§ **The problem**
Though the entries contain pictures, the copy you make should hold only the rest, exactly as written.
(Listed records Opens)
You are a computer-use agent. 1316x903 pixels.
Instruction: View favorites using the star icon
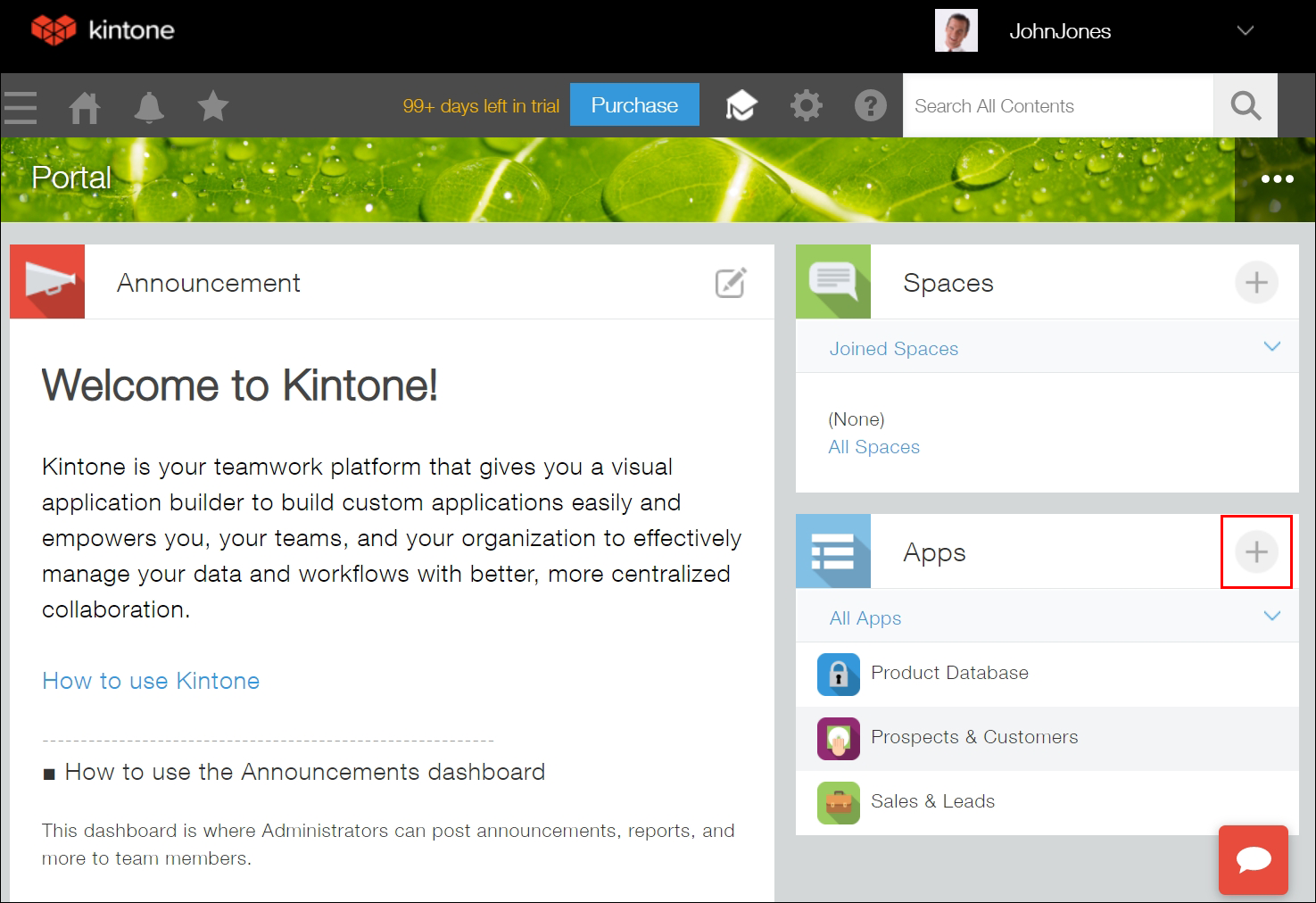(x=212, y=105)
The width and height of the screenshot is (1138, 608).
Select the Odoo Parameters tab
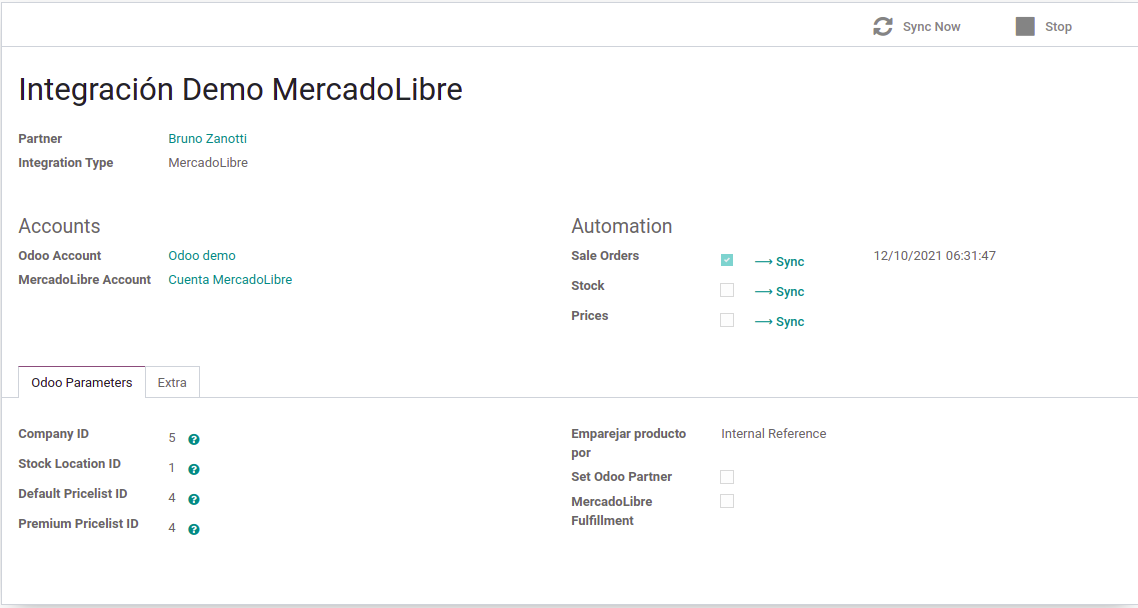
(Listed records Closes)
§ **Completed exercise**
You are a computer-use agent. 1316x903 pixels.
Instruction: View favorites using the star icon
(x=212, y=105)
The width and height of the screenshot is (1138, 608).
Select the Odoo Parameters tab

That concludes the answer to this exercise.